In an age when so much of hip-hop revels in thug life, an earnest warning by rapper J. Cole on the dangers of drugs has proven a runaway success.
Cole’s “KOD” debuted at number one on the benchmark US Billboard chart in the biggest opening week for any album this year.
“KOD” sold 397,000 copies or the digital equivalent and became the third most-streamed album ever during the week through Thursday, tracking service Nielsen Music said.
The fifth album by the North Carolina-based rapper, “KOD” shows a newly adventurous musical spirit, with Cole backing his rhymes with patient-paced jazz and silvery beats.
The free-spirited, inclusive sound brings to mind Kendrick Lamar, the most-lauded artist in hip-hop, but the parallels end there, with Cole preferring not scripture-quoting reflections but an easy-to-understand narrative.

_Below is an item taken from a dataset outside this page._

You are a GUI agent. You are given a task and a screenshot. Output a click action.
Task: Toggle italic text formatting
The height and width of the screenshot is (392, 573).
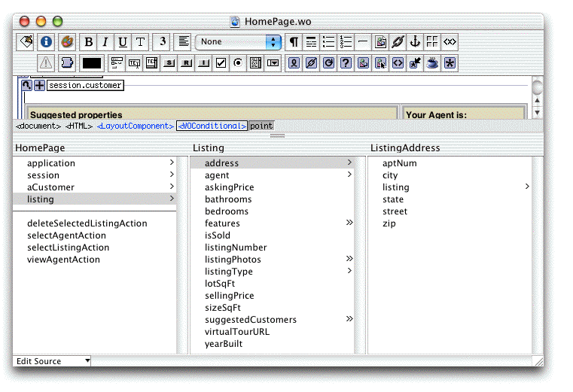[105, 42]
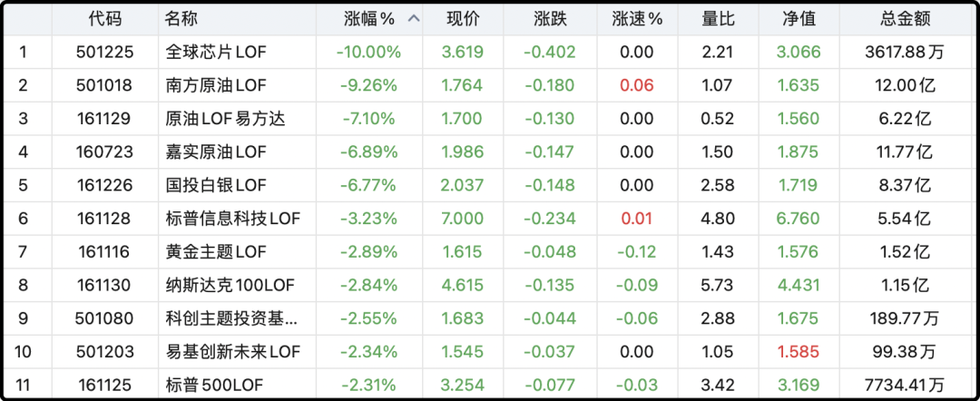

“KOD” opens with a celestial voice who explains that newborns communicate in two primary ways, laughter and crying, and sets out the album’s premise: “There are many ways to deal with this pain — choose wisely.”
On “Friends,” Cole says he wants to speak directly to African American men as he enumerates the explanations he hears for addiction.
“Blame it on crack / Blame it on the system,” he raps. “Blame it on the strain that you feel when Daddy missing.”
“You running from yourself and you buying product again / I know you say it helps and, no, I’m not trying to offend / But I know depression and drug addiction don’t blend.”
“I understand this message is not the coolest to say / But if you down to try it, I know a better way – Meditate!”
– ‘Kids on Drugs’ –
Cole explained on Twitter that “KOD” has three simultaneous meanings — “Kids on Drugs,” “King Overdosed” and “Kill Our Demons.”
The 33-year-old also memorably tackled social ills with his earlier album “2014 Forest Hills Drive,” which explores the fraught path to economic empowerment in contemporary America.
The album was named after his childhood home in Fayetteville, North Carolina, which Cole — whose father abandoned the family — has since rebought and turned into a rent-free house for single mothers.
If the anti-drug message of “KOD” can come off as heavy-handed, he softens his image with some humble-bragging.
On “ATM,” Cole admits his love of money, rapping: “Pardon the visual / But money, it gives me a hard-on / It’s typical.”
Cole also offers his take on the bitter politics of 2018 on “Brackets,” questioning whether the United States will ever elect a black president after Barack Obama and voicing despair over his hefty tax payments.
“Let me pick the things I’m funding from an app on my screen / Better that than letting some wack congressman I’ve never seen / Dictate where my money go, straight into the palms of some money-hungry company that makes guns that circulate the country and then wind up in my ‘hood.”
– Choice words for other rappers –
Cole — while mostly, but not universally, enjoying critical praise — casts a lonely figure in the hip-hop world. In contrast to most top-tier rappers, he shuns the industry formula of inviting famous guests on “KOD,” which instead features Kill Edward — an alter ego of himself.
In a rare interview, Cole told New York magazine’s culture site Vulture that much of contemporary hip-hop is cartoonish.
“If you exclude the top three rappers in the game, the most popping rappers all are exaggerated versions of black stereotypes,” he said.
Cole ends his album with “1985,” a brutal diss on a rapper who goes unnamed but is widely believed to be Lil Pump, who has criticized Cole in the past.
Cole salutes the rapper for his success but asks: “Have you ever thought about your impact?”
“These white kids love that you don’t give a **** / ‘Cause that’s exactly what’s expected when your skin black.”